Let $i_1: Y \rightarrow X$, $i_2: Y \cup \{P\} \rightarrow X$ be the inclusion maps. Suppose we give to $Y$ and $Y \cup \{P\}$ the reduced induced closed subscheme struture. That is, for every open set $Y \cap U$ of $Y$ that corresponds to an open affine set $U = \operatorname{Spec}(A)$ of $X$, we set $\mathcal{O}_Y(Y \cap U) = A / J$, where $J = \bigcap_{Q \in Y\cap U} Q$, and similarly for $Y \cup \{P\}$. Since $P$ is a closed point, the stalks $\mathcal{O}_{Y,Q}, \, \mathcal{O}_{Y \cup \{P\},Q}$ are equal for any point $Q \in Y$. This implies that $(i_{1*}\mathcal{O}_Y)_Q = (i_{2*}\mathcal{O}_{Y \cup \{P\}})_Q, \, \forall Q \in Y$. Moreover, these latter stalks are also equal for any $Q \not\in Y \cup \{P\}$, since for such a $Q$ they are equal to zero. This implies that $\mathcal{I}_{Y,Q} = \mathcal{I}_{Y \cup \{P\},Q}$ for any $Q \neq P$. Since for such a $Q$ the skyscraper sheaf $k(P)$ is zero, exactness needs to be checked only at $P$.

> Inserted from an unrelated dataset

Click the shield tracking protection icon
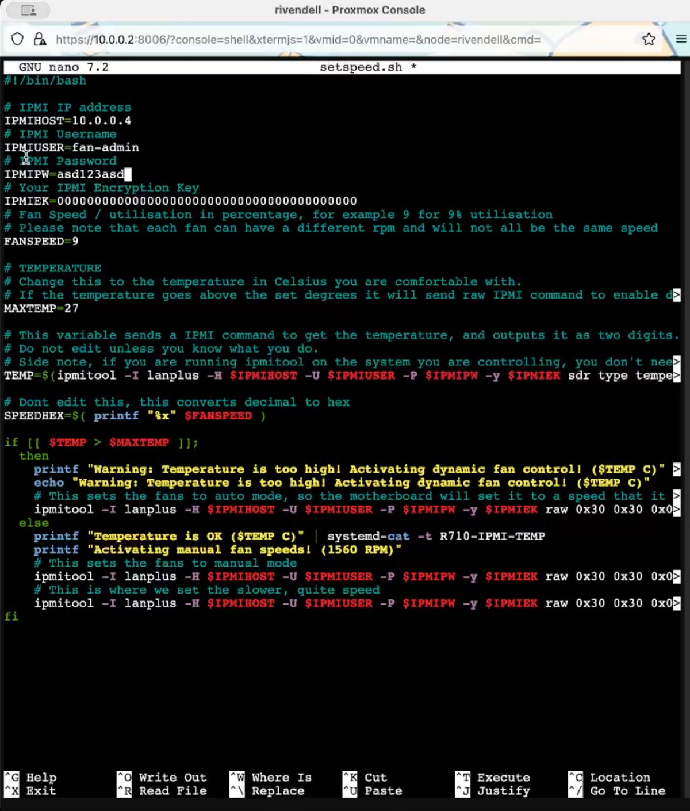 [17, 39]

Let $U = \operatorname{Spec}(A)$ be an open affine subset of $X$ containing $P$. Then $Y \cap U =\operatorname{Spec}(A/J)$, where $J = \bigcap_{Q \in Y\cap U} Q$. Moreover, $(Y \cup \{P\}) \cap U =\operatorname{Spec}(A/J\cap m)$, where $m$ is a maximal ideal of $A$ not containing $J$ that represents $P$ in $\operatorname{Spec}(A)$. Then $\mathcal{I}_Y|_{Y \cap U} = \tilde{J}$, and $\mathcal{I}_{Y \cup \{P\}}|_{(Y \cup \{P\}) \cap U} = \tilde{(J \cap m)}$. Computing the stalks at $P$ is the same as localizing at $m$, which gives $\mathcal{I}_{Y,P} = J A_m = A_m$, and $\mathcal{I}_{Y \cup \{P\},P}= J \cap m A_m = m A_m$. Their quotient is $k(P) = A_m / mA_m$.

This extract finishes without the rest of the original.